» **Work instructions**
Look over the entries below. Report how many lines hold the word "agent", and only that.

----

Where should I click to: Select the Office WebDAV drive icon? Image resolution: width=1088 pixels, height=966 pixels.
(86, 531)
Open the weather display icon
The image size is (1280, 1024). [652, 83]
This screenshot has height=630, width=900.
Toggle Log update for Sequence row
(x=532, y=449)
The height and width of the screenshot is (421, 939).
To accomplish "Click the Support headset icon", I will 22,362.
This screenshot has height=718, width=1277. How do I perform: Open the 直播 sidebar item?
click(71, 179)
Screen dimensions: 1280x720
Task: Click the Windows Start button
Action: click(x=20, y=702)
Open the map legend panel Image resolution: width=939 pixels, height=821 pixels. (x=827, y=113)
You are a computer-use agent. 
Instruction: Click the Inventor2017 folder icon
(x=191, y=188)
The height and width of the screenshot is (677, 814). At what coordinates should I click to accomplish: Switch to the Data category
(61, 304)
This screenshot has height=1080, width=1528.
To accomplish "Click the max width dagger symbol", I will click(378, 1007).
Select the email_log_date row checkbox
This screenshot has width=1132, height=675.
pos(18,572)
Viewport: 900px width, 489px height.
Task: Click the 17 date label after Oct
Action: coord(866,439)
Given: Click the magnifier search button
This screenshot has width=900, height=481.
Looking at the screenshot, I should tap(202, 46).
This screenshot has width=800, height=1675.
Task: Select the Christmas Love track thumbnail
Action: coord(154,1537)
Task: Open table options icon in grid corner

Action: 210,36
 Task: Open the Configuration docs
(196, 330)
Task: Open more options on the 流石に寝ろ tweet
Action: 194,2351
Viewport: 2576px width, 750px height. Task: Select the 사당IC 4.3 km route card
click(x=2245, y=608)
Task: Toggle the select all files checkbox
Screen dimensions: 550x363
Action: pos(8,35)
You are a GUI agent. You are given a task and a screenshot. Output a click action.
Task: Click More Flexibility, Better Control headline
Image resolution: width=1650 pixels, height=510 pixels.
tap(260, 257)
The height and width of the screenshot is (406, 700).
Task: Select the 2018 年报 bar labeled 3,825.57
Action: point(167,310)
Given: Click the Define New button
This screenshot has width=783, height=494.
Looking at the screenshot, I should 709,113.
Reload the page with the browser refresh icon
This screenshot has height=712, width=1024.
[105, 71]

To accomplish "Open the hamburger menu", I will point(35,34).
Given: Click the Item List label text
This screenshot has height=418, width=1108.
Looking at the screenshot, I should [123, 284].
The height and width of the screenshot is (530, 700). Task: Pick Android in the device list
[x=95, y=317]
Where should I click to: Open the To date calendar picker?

----

» **Task output**
2